(Entries for locating text and elements)

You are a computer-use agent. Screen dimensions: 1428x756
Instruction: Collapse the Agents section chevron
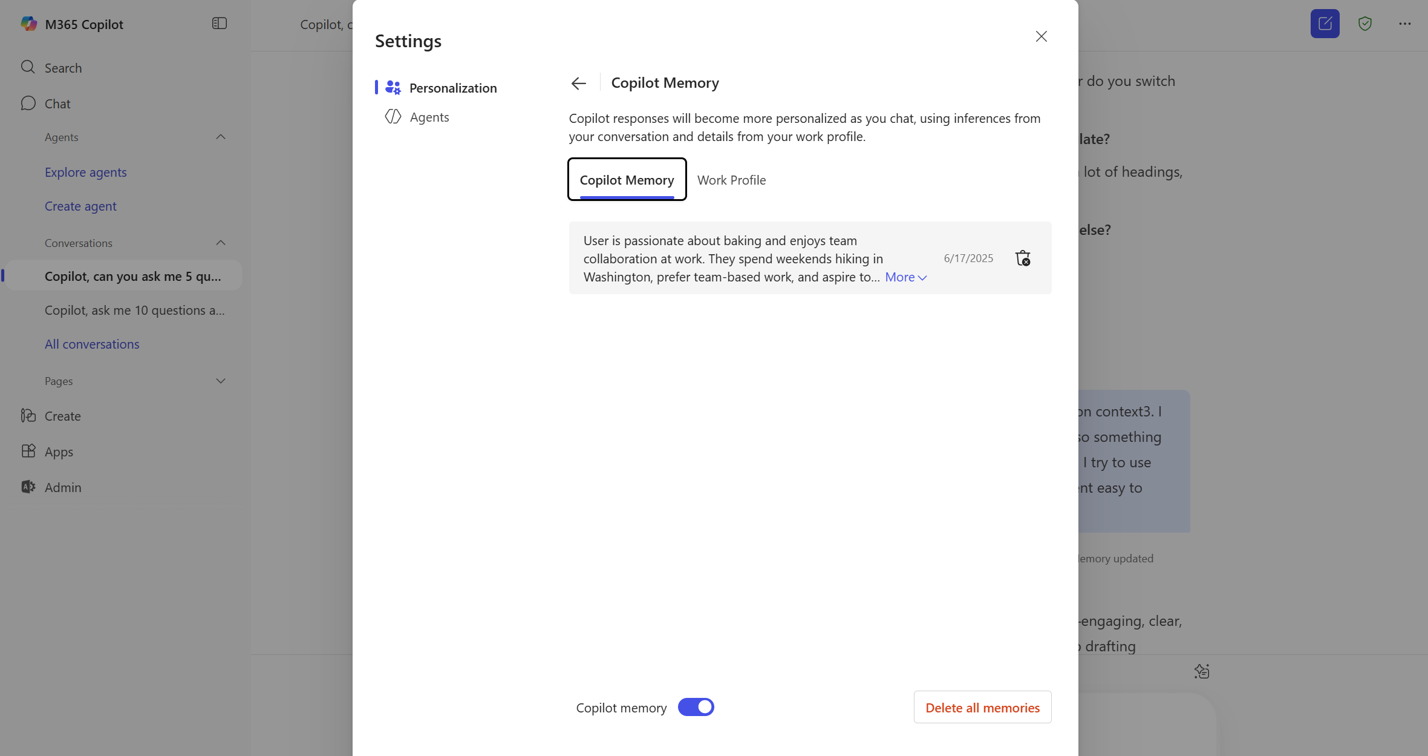pos(221,137)
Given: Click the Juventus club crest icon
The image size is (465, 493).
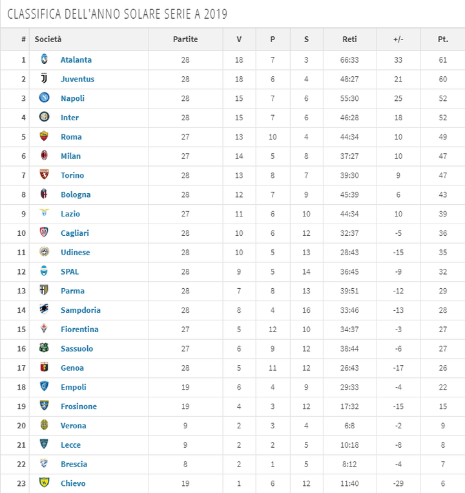Looking at the screenshot, I should 44,79.
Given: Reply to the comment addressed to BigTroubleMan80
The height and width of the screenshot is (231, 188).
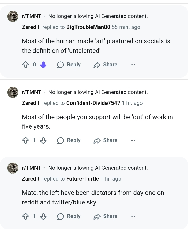Looking at the screenshot, I should (69, 65).
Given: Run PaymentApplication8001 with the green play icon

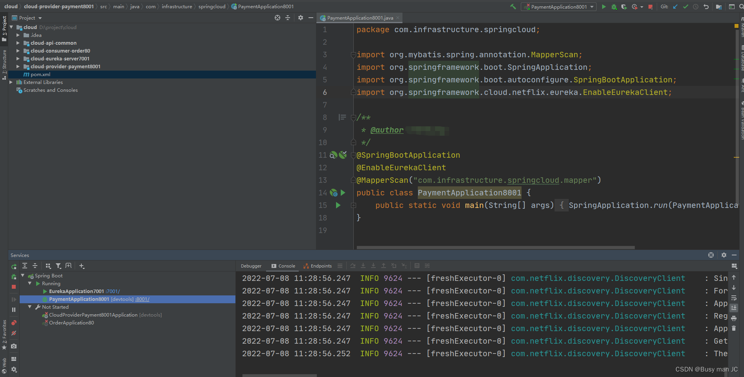Looking at the screenshot, I should pos(604,7).

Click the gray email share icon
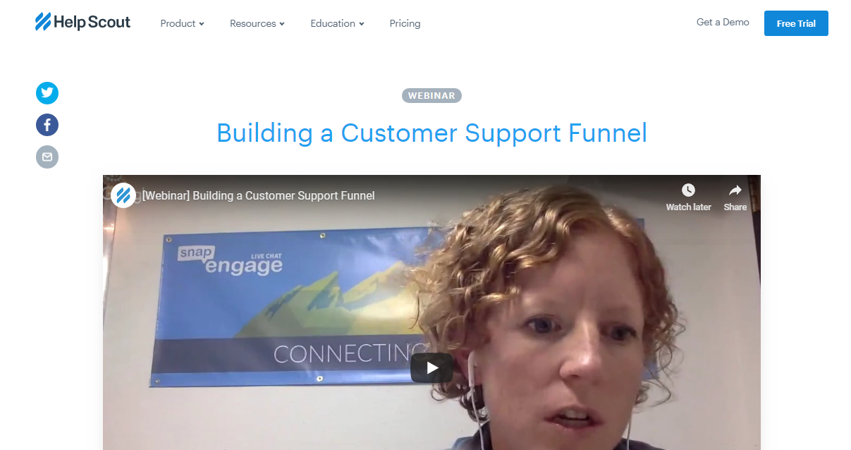[47, 157]
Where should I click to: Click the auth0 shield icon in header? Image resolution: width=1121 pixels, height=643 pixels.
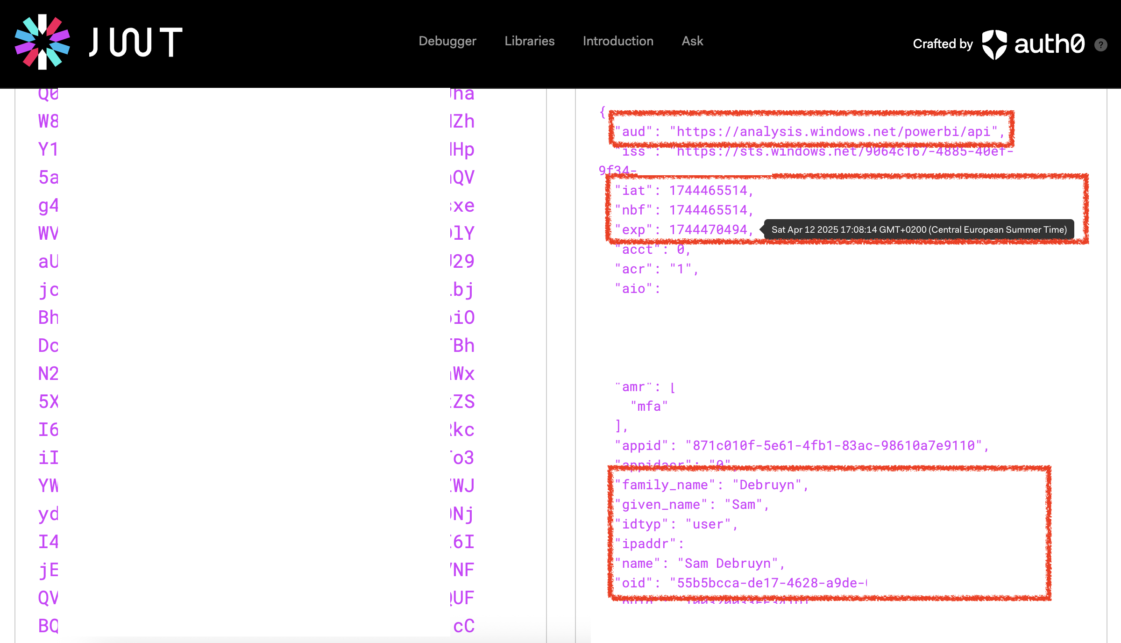[995, 43]
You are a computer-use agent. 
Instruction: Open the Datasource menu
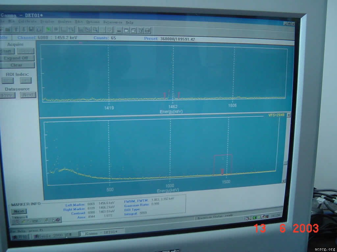(113, 22)
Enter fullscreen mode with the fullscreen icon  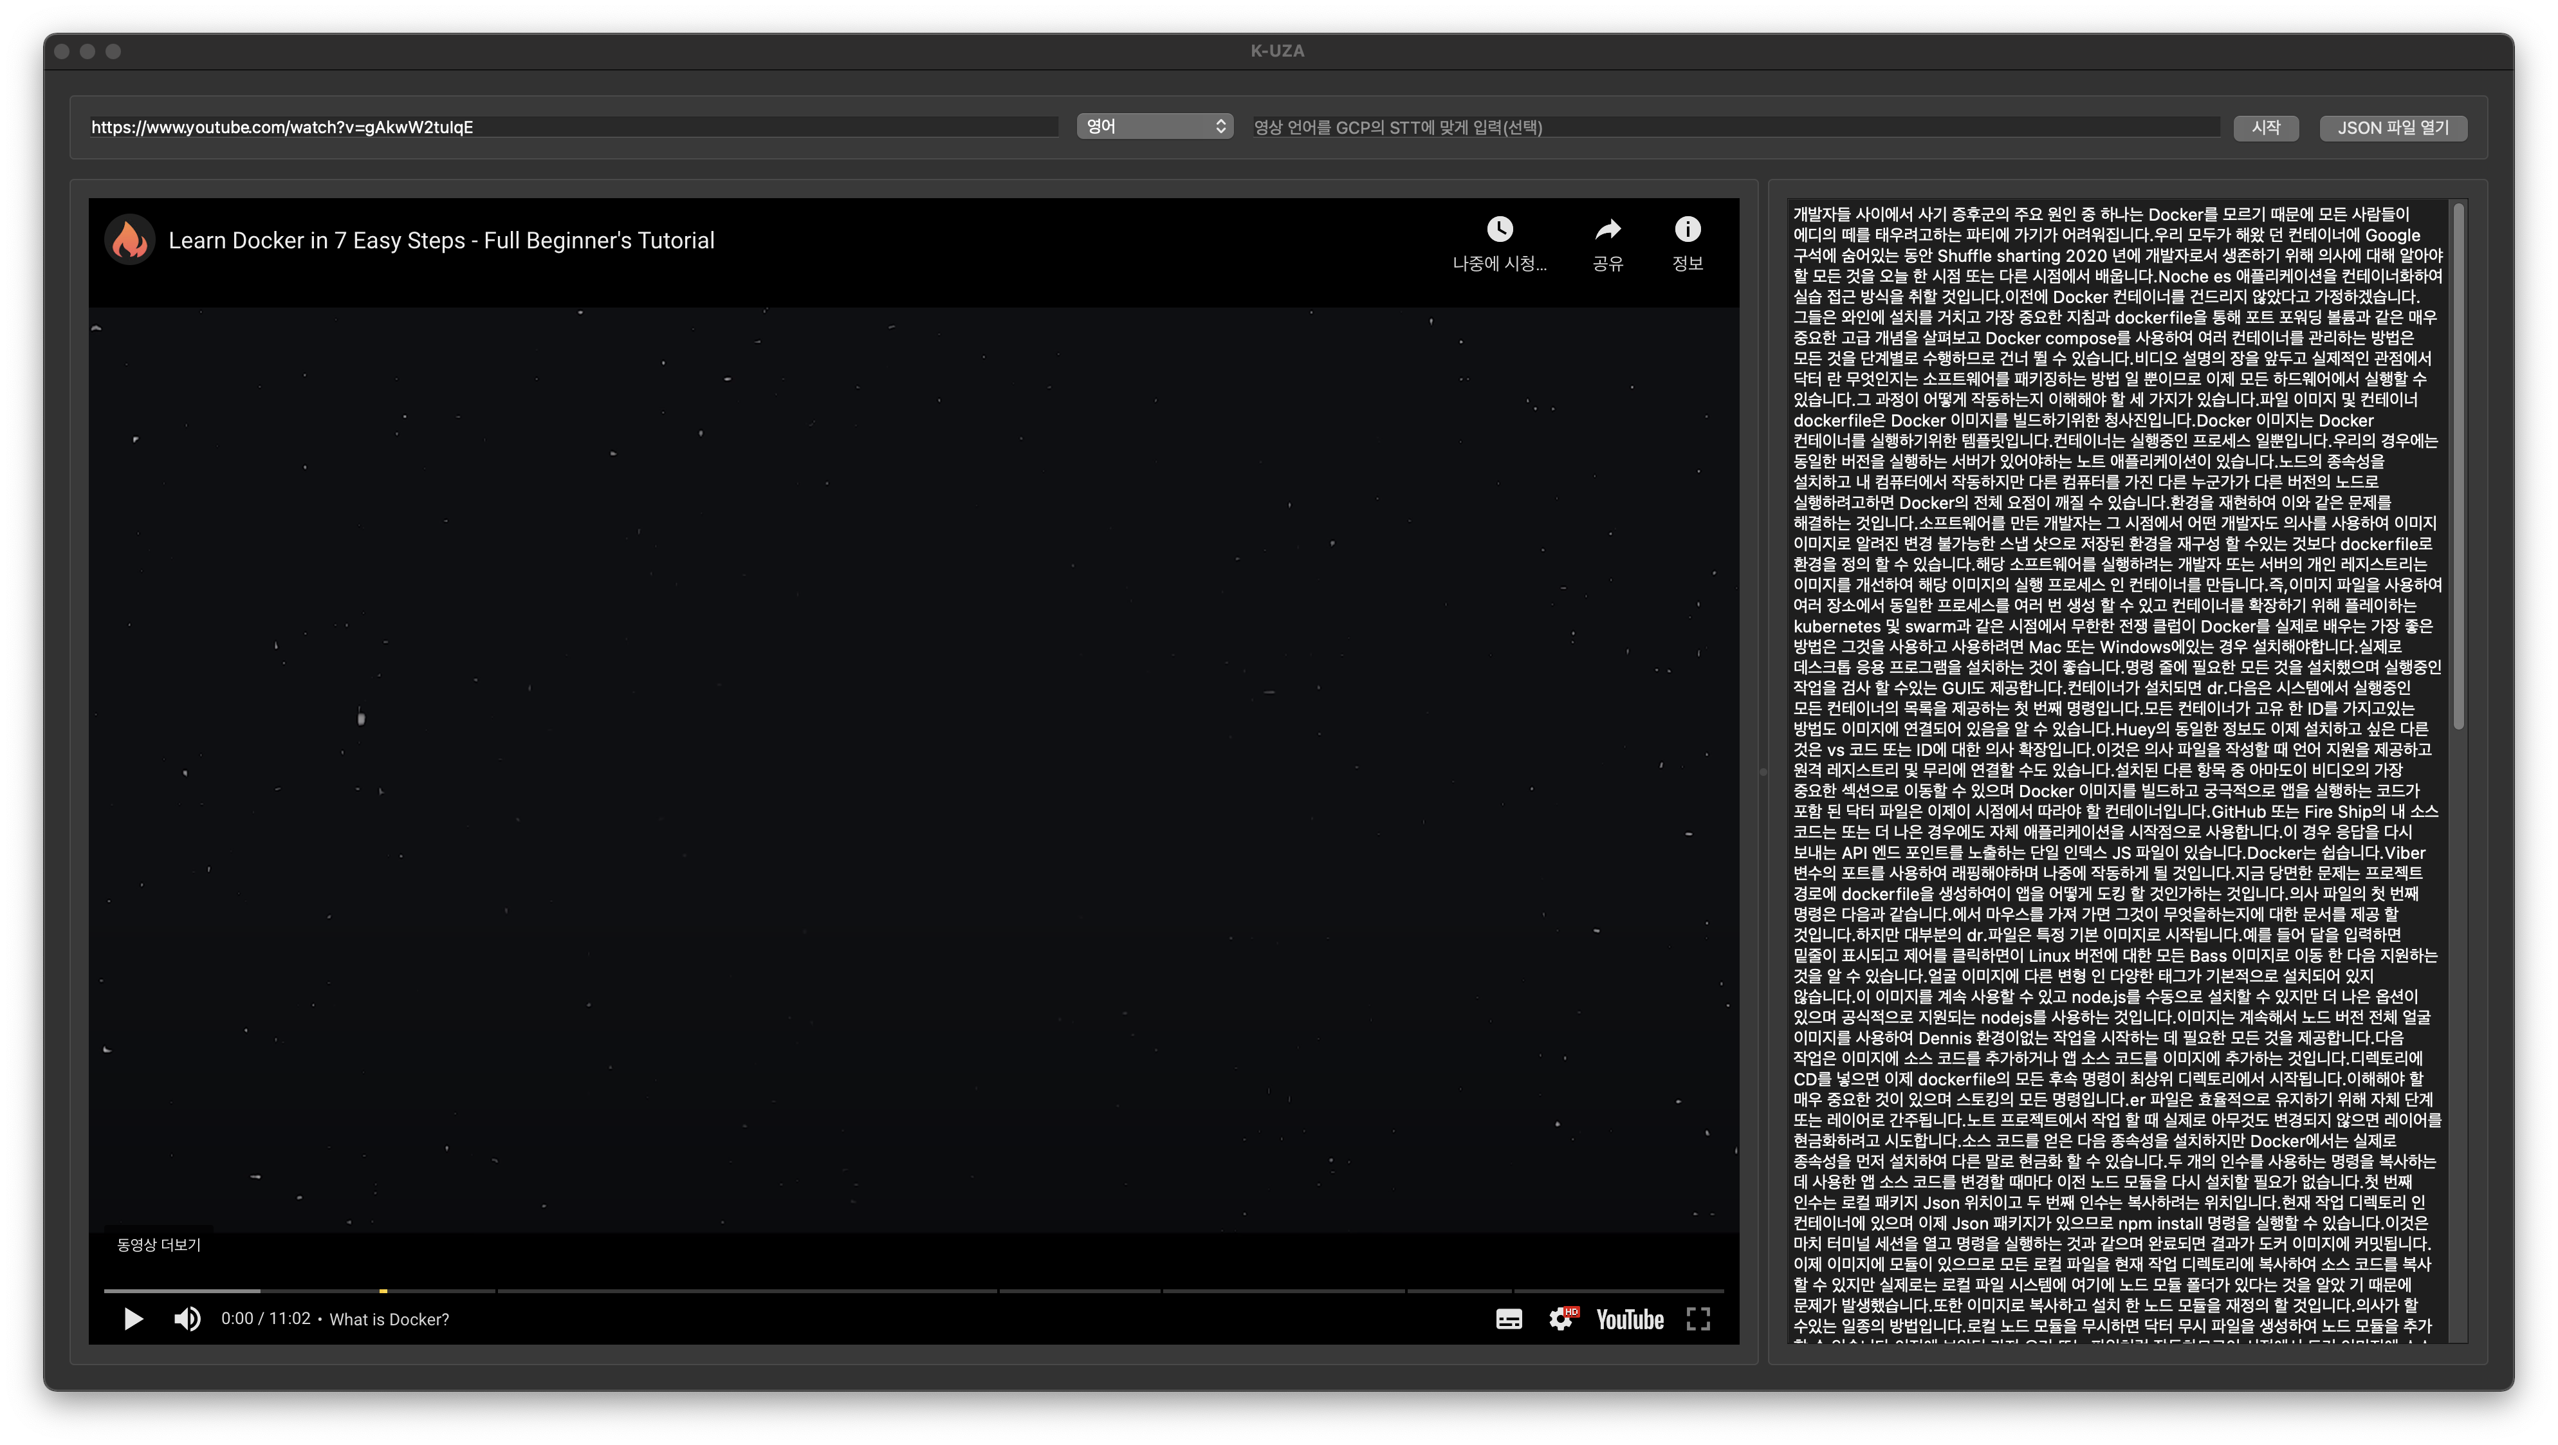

- _STATED EXERCISE_:
Copy the listing above line for line, leaving out the pictures.

- _COMPLETE ANSWER_:
You are a computer-use agent. Screen dimensions: 1428x756
Instruction: Collapse the Agents section chevron
pos(221,137)
Given: Click the Juventus club crest icon
The image size is (465, 493).
Looking at the screenshot, I should 44,79.
Given: Reply to the comment addressed to BigTroubleMan80
The height and width of the screenshot is (231, 188).
Looking at the screenshot, I should (69, 65).
Given: Run PaymentApplication8001 with the green play icon

Looking at the screenshot, I should pos(604,7).

Click the gray email share icon
[47, 157]
Where should I click to: Click the auth0 shield icon in header? Image resolution: width=1121 pixels, height=643 pixels.
[995, 43]
You are a computer-use agent. 
Instruction: Open the Datasource menu
(113, 22)
Enter fullscreen mode with the fullscreen icon  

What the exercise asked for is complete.